Aux termes de cet article, la valeur d'acquisition de biens acquis contre rente viagère s'entend comme étant le capital nécessaire, au moment de l'acquisition, pour assurer le service de la rente, augmenté le cas échéant du montant payé au comptant et des frais. 

Il a été fait valoir que, tant à l’acquisition d’un actif à un prix comportant une partie variable qu’à l’acquisition d’un actif contre rente viagère, le prix d'acquisition est placé dans la dépendance d'un élément incertain au moment de l'acquisition.

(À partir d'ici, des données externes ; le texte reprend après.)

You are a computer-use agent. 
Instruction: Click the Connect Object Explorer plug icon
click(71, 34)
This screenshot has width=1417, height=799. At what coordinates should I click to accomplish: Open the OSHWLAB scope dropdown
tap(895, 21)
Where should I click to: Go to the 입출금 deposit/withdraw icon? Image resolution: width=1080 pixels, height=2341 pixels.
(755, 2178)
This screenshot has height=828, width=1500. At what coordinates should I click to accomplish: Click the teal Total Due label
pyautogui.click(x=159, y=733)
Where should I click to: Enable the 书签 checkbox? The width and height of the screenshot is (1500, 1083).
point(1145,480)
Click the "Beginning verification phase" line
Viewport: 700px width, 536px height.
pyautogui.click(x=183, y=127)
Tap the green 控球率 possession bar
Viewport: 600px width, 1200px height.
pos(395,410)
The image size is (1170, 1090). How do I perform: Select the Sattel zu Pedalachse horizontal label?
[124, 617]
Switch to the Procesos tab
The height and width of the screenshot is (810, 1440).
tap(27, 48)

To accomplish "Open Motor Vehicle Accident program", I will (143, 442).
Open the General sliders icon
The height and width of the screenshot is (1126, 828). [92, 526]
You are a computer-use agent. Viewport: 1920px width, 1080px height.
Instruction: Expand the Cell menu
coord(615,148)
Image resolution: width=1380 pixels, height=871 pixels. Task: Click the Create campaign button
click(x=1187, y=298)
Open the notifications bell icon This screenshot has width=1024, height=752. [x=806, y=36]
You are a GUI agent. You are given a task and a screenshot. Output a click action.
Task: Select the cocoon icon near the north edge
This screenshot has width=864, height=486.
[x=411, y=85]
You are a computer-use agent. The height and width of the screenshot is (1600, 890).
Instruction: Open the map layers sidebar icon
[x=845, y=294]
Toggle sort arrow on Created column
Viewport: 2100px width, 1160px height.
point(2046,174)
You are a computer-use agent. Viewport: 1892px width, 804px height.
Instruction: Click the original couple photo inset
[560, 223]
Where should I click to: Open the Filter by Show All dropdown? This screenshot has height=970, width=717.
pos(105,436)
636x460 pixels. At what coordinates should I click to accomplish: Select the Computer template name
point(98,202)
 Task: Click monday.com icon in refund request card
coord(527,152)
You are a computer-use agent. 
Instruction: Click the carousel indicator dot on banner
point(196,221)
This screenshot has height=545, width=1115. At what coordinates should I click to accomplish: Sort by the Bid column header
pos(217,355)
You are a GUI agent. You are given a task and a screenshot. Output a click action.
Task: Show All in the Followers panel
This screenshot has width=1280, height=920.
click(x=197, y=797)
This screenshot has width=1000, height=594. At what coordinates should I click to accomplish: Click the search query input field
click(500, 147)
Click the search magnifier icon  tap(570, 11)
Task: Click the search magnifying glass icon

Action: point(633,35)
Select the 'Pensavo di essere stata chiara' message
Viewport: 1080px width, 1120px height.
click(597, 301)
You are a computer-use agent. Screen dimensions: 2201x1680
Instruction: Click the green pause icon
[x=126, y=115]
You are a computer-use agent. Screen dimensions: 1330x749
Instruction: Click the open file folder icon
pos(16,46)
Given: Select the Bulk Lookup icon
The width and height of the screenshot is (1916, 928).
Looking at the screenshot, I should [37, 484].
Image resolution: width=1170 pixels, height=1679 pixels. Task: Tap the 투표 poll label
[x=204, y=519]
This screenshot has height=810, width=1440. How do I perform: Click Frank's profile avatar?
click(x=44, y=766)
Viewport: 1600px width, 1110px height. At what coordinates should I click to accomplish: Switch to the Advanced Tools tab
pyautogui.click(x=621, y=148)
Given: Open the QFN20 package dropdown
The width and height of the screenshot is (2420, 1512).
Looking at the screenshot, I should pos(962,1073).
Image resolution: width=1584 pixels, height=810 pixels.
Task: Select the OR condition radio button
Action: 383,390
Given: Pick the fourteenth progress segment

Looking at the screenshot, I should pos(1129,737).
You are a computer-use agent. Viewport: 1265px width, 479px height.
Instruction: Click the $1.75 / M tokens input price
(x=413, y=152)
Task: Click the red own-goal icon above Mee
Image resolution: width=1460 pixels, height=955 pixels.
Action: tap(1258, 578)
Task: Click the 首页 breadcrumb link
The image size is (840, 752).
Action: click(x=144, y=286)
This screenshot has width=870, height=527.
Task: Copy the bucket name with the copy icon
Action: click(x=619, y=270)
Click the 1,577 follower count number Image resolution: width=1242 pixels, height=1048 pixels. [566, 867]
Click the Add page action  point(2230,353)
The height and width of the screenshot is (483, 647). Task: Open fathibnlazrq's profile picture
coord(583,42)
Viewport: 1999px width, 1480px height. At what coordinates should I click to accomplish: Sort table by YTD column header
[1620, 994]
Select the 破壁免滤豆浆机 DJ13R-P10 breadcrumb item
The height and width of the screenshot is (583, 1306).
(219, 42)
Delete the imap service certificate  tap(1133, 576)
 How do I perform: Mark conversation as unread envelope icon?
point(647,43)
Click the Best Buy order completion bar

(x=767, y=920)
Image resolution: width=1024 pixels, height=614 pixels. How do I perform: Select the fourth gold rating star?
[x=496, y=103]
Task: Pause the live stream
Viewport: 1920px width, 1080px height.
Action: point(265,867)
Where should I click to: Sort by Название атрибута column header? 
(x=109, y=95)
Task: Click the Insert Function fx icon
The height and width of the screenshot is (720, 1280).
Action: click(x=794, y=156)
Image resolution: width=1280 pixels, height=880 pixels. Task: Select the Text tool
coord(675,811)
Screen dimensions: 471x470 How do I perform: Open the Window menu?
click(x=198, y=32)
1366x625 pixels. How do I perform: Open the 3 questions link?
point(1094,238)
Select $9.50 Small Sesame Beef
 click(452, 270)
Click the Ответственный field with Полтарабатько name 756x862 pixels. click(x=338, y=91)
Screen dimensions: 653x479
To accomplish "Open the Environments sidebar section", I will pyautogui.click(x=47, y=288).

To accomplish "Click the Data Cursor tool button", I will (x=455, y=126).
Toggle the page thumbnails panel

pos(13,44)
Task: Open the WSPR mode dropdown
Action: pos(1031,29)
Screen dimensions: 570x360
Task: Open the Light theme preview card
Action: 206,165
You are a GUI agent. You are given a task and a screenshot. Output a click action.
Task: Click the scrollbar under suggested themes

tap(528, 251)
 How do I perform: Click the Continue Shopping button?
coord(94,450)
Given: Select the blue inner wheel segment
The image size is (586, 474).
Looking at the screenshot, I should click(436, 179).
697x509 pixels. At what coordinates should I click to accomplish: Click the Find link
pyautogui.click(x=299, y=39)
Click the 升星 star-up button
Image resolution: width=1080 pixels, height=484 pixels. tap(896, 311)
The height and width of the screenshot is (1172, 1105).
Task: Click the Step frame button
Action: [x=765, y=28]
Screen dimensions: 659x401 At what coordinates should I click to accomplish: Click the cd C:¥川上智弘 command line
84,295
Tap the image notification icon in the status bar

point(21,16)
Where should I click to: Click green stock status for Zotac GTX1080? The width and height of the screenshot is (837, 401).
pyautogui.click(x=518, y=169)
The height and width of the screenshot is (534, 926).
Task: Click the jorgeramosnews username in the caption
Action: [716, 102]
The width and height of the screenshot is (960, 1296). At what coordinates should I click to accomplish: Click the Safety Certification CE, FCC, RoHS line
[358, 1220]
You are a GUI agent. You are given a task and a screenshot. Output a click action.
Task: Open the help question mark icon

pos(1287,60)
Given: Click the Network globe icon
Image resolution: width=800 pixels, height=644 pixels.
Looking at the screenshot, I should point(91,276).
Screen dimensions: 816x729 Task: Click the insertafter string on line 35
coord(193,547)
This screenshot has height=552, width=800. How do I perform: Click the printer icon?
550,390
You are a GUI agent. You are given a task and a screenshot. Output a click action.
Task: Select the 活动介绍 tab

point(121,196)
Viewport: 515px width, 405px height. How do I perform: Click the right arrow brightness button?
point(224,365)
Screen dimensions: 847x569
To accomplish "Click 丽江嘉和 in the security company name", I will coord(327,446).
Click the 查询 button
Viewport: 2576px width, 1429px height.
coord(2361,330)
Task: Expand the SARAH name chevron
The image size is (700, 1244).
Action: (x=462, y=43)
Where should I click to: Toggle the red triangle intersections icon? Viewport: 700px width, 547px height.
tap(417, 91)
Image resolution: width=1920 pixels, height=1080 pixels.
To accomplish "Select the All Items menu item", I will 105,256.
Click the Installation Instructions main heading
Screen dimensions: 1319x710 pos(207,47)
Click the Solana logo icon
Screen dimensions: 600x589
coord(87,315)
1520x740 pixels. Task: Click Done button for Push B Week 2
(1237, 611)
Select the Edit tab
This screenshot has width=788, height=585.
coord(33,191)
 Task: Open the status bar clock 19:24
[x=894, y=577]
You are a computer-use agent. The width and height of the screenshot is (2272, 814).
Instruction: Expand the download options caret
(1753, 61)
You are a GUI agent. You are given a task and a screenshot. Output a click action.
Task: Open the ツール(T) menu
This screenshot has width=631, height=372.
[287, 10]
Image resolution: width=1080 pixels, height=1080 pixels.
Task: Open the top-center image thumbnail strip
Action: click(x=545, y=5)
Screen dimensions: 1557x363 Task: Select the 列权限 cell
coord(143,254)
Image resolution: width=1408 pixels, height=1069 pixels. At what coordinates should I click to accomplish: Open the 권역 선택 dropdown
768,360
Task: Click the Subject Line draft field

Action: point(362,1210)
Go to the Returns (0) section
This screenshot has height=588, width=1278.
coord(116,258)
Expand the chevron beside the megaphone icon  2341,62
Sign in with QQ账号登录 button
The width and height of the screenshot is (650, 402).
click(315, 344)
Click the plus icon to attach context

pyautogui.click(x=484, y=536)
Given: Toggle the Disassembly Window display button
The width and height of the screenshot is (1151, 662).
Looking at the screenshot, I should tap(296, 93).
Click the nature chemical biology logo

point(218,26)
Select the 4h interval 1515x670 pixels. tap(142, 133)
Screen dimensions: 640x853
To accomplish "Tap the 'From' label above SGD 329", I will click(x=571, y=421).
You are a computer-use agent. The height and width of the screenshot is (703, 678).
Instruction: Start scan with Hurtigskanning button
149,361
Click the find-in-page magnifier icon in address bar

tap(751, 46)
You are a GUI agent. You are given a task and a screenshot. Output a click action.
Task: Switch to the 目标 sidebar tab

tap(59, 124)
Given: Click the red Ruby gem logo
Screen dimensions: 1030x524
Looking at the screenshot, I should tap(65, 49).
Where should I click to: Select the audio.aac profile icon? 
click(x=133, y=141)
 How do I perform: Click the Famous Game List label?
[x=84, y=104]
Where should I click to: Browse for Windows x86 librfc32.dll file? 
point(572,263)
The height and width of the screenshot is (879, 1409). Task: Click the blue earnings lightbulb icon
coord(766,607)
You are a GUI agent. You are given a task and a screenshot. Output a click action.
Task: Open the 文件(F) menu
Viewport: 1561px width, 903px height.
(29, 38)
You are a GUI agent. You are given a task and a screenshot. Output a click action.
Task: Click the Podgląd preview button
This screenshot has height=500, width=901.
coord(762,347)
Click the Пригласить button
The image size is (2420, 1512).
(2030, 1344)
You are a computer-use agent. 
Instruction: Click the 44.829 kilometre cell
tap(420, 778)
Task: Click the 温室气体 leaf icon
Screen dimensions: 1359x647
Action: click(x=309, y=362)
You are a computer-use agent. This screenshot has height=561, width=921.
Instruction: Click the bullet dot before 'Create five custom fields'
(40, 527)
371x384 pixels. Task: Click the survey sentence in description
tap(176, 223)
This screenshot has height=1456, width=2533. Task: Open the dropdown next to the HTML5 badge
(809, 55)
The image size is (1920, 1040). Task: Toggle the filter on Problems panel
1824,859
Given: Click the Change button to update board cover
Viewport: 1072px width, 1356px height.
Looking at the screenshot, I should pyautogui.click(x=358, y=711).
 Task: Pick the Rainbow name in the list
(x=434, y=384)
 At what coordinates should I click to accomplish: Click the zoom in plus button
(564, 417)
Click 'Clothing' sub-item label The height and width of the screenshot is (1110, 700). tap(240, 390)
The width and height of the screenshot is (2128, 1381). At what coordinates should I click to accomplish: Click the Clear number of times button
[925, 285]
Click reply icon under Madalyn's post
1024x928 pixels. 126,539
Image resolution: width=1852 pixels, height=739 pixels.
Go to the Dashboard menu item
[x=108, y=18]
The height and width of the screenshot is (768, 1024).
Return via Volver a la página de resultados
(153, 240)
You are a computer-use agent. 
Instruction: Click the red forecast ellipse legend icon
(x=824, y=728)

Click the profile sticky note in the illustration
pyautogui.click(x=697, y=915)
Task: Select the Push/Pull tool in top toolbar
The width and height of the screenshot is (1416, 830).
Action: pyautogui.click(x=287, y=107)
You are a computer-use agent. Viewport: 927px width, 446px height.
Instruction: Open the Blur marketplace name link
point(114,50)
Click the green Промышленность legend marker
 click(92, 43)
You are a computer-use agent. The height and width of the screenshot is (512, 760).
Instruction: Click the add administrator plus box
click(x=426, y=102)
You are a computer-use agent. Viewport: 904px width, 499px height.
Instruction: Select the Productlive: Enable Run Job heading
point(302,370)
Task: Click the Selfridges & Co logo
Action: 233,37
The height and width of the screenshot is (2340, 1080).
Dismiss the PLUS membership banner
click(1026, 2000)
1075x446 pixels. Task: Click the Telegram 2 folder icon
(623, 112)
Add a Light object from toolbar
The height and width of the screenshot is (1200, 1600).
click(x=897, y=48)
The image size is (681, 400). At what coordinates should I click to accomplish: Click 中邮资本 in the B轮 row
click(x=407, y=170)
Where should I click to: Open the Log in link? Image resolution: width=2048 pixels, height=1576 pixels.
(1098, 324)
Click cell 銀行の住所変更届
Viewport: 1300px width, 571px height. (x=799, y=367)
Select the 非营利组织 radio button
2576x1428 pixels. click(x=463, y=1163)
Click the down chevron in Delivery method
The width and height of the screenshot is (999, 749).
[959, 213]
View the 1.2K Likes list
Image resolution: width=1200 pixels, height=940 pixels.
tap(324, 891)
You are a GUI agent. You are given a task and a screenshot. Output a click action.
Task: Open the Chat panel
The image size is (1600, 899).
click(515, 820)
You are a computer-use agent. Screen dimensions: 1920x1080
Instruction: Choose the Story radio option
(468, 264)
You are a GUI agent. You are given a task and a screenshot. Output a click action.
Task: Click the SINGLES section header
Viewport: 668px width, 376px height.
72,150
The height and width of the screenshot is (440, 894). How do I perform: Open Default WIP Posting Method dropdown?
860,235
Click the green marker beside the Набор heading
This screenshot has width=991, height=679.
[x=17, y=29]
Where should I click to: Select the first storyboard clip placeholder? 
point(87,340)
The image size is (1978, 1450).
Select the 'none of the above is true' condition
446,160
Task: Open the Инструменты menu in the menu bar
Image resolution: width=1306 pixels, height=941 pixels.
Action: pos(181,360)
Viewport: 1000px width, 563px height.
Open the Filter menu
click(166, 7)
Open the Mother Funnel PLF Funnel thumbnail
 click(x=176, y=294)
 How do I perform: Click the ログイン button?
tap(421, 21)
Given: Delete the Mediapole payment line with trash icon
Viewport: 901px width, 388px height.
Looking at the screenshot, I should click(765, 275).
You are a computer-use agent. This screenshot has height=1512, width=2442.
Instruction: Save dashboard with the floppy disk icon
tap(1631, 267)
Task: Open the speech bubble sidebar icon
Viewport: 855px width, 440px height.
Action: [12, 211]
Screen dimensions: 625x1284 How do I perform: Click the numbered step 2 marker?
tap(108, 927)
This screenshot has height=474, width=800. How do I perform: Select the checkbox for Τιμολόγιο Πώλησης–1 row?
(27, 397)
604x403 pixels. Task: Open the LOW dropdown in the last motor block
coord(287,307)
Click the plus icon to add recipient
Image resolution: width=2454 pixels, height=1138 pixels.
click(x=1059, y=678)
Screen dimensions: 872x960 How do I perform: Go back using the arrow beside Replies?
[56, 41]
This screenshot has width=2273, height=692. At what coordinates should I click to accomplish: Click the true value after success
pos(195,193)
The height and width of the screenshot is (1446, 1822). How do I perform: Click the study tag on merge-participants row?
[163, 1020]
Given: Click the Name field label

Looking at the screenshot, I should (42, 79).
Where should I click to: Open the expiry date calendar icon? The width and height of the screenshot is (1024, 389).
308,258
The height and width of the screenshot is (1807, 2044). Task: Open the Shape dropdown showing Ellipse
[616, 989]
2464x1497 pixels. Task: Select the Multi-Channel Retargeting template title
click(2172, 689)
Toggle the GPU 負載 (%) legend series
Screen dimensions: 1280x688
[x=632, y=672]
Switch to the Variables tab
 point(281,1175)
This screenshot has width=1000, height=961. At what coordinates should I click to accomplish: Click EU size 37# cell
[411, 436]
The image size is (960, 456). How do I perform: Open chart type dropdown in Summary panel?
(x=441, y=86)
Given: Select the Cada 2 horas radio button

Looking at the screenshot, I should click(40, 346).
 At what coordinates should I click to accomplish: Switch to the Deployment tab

De l'avis de la Commission, l’acquisition d’un actif à un prix variable présente certes des éléments de similitude avec l’acquisition d’un actif contre rente viagère, mais les deux situations ne sont toutefois pas identiques. Dans le cas de la rente viagère, l'élément d'incertitude porte sur la survie effective du bénéficiaire de la rente, soit sur un élément extrinsèque à la valeur économique objective du bien. Quelle que soit la période durant laquelle la rente sera servie, la valeur économique du bien sera la même pour l'entreprise. Dans le cas de l'acquisition d'un bien moyennant un prix variable en fonction de son rendement pour l'entreprise, l'élément d'incertitude porte sur un élément intrinsèque du bien: sa valeur économique pour l'entreprise, estimée par le biais de son influence sur la rentabilité de celle-ci. Cette différence quant au fond justifie un traitement différent sous l'angle comptable: dans le premier cas l'incertitude se traduit dans un compte de provisions au passif du bilan et dans les variations de ce compte; dans le second cas, elle concerne la valeur pour laquelle le bien est porté à l'actif.

Le présent avis remplace les avis 126/9 et 126/10.
 

  • 1Avis CNC 126/9 – « Acquisition d'une immobilisation pour un prix comportant une partie fixe payable au comptant, une partie fixe à payer de manière échelonnée et une partie variable dépendant du bénéfice d'exploitation réalisé », Bull. CNC, n° 30, février 1993, 10-11.
  • 2Avis CNC 126/10 – « Immobilisation acquise pour un prix variable dépendant du bénéfice ultérieur du cessionnaire », Bull. CNC , nr. 30, février 1993, 17-19.
  • 3Article 15, al. 2 de la Quatrième directive CE du 25 juillet 1978, JO L 222 du14 août 1978, p. 11-31.
  • 4Pour la reconnaissance d’un actif, l’IASB propose dans la section 98 du Cadre de préparation et de présentation des états financiers les critères suivants: “Un actif est comptabilisé au bilan lorsqu’il est probable que des avantages économiques futurs iront à l’actif a un coût ou une valeur qui peut être évalué de façon fiable.
  • 5Le prix fixe est amorti sur 10 ans, c.-à-d. 300 : 10 = 30.
  • 6Le prix variable est amorti sur 9 ans, c.-à-d. 27 : 9 = 3.
  • 7Le prix variable est amorti sur 8 ans, c.-à-d. 32 : 8 = 4.
  • 8Le prix variable est amorti sur 7 ans, c.-à-d. 14 : 7 = 2.
  • 9Le prix variable est amorti sur 6 ans, c.-à-d. 36 : 6 = 6.